Louis Alain P.

asked • 09/19/20

Identify the errors in the proposed proof. Look at Selections in Description below and select all that apply. What is the correct answer?

Consider the following statement. 3√(2) − 7 is irrational. This statement is true, but the following proposed proof by contradiction is incorrect.


Proposed proof:

Suppose not. That is, suppose 3√(2) − 7 is rational.


By definition of rational, there exist real numbers a and b with 3√(2) − 7 = a/b and b ≠ 0.


Using algebra to solve for √(2) gives 3b√(2) − 7b = a; and so √(2) = (a + 7b)/3b.


But a + 7b and 3b are real numbers and 3b ≠ 0.


Therefore, by definition of rational, √(2) is rational.

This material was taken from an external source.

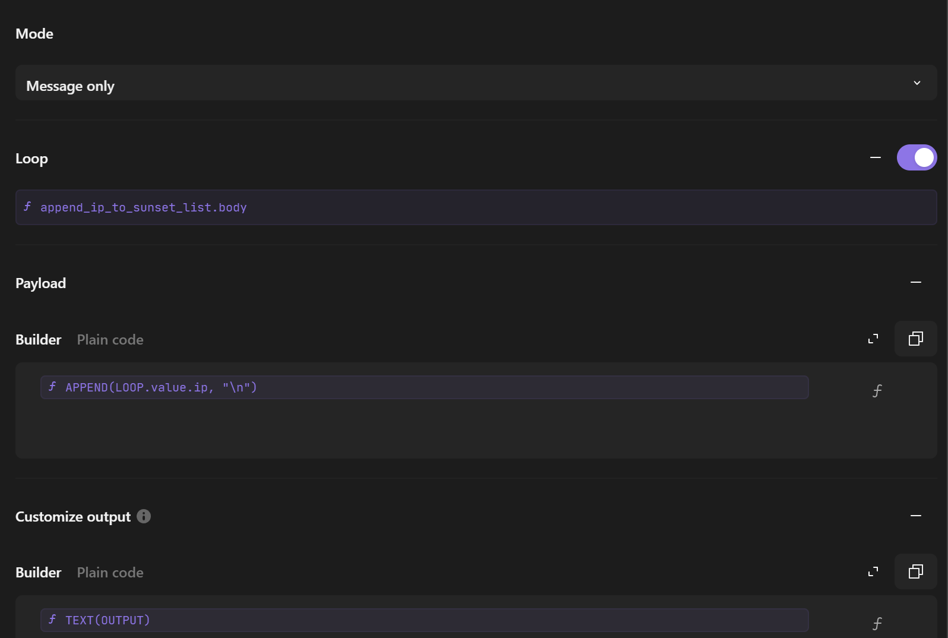Open the Mode dropdown showing Message only
This screenshot has height=638, width=948.
pos(476,83)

This contradicts Theorem 4.7.1, which states that √(2) is irrational. Hence the supposition is false.


Selections:

A. There is an error in the algebra solving for √(2).

B. For a proof by contradiction you should suppose that 3√(2) − 7 is irrational.

C. The square root of 2 is rational, so there is no contradiction.

D. The statement to be proved is assumed.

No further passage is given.